Memory Pressure and how to see it

Since this is such a broad topic, I want to just start with the basics.   I'll review some of the settings in SQL and Windows, and then talk about what some of the pressures I see are, and how we can help reduce them.

First let's cover the Settings...

SP_Configure holds just a few of these settings.   Max Server Memory and Min Server Memory.  

Max Server Memory:
Max is kind of what you would expect.   It is the Maximum number that the Buffer Pool will grow to.   Please note I did not say it's the total Memory that SQL will consume, but just the Buffer Pool.   This is important as SQL can take more than this for other reasons.  Not EVERYTHING is in the Buffer Pool.   Things like Query Plan Cache, Memory for the Optimizer, Connections, CLR Objects, etc... all use memory that canbe outside of the pool.   Max Memory also does not limit other areas of SQL.  SSIS, SSRS, SSAS all are their own separate processes, and they are not controlled by this.   I know this may not sound ground breaking, but I still go on-site to customers who think this setting will control everything that SQL does.

Min Server Memory:
This is a setting I feel is very much not understood.   First and foremost, this DOES NOT pre-allocate memory.   SQL will NOT start up and grab this much ram.   This setting instead is a threshold.   Once SQL does grow beyond this number, it will not give it back to the OS.   Please re-read that again.   It does not give it up!    This is 0 by default, and although I have had several conversations on it, I personally don't see why this should be changed.    If it did pre-allocate it, then I could see a change, but if my server is under a Memory Attack, I would want SQL to release memory to save the OS.

AWE:
AWE is left over from the 32bit days, and why it is not required in 64bit, it does not hurt anything, so I always turn it on.

Lock Pages in Memory:
This is not a SQL setting, but it is one that has some old skeletons.  I will say that in SQL 2000, once this was set, SQL did not like to trim this memory, but that was then, this is now.   We DO want this to be set.   Why?   Here is the quick overview.   If I fill my SQL Servers memory with data, why would I want to page that data out to a page file?   I would not.   Most of us are going to have much faster disks for data files than for our OS Page file.   So if I wanted to remove the data from RAM, I would just rather throw it away and then reload it from the faster disks when needed again, not from the slower Page file.   If you are running into a Memory issue, you may have Max Server Memory set too high, and that needs to be changed, not this locking.
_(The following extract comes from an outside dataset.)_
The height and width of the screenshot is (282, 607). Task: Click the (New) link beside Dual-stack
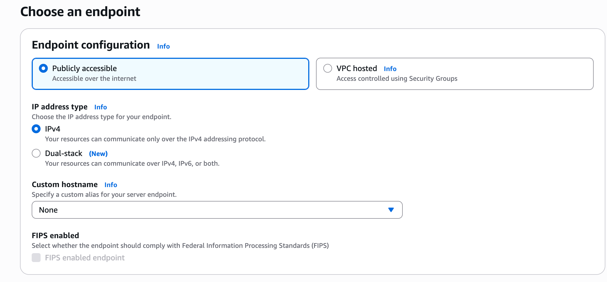98,154
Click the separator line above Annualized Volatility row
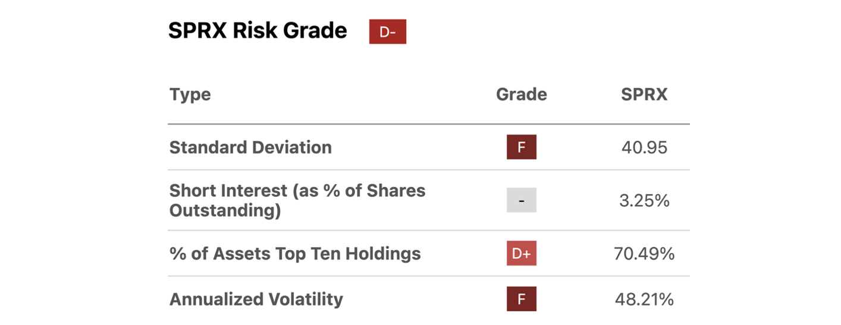Image resolution: width=841 pixels, height=325 pixels. coord(428,276)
Okay, now we have just a few settings covered, let's talk about how to see this pressure, and what direction it might be coming from.   The tool I use here is Perfmon.   It is absolutely my #1 tool.  Not because it's a MS tool, but because it's easy to use, light (little if any impact to the server), on every windows system by default, just to name a few.   In Perfmon I want to look at memory on the box, as well as memory in SQL.  

  • Memory: Available MB
  • SQL Buffer: Free Pages
  • SQL Buffer: Page Life
  • SQL Buffer: Lazy Writes

These four are my starting point.   First, if there is less than a few hundred Megabytes free on the server?  If so, something is wrong.   Either I have too many processes running or Max Server Memory is set too high.   If OS Memory is ok, now we need to see if there is pressure inside of SQL.   The other three counters will help with this.   I'll dig into what each one does first.

Free Pages:
This is the number of free pages in the Buffer.  Remember there WILL always be free pages, but how many and how does that number change?  The number we are looking for is 640 free.  Below that, the engine will either try to grow the buffer in memory, or start tossing the old data out.   This is done through the lazywritter, which happens to be the other Perfmon counter we look at.

Page Life Expectancy:
This counter tells us how long a page has lived in memory when it's no longer referenced.   The ideal number is over 300 seconds, obviously, the longer the better.

Lazy Writes:
This is the process that is used to throw away old data in the buffer, if that buffer can't be grown to a larger memory footprint.  Our target here is less than 20/sec.  The lower, the better.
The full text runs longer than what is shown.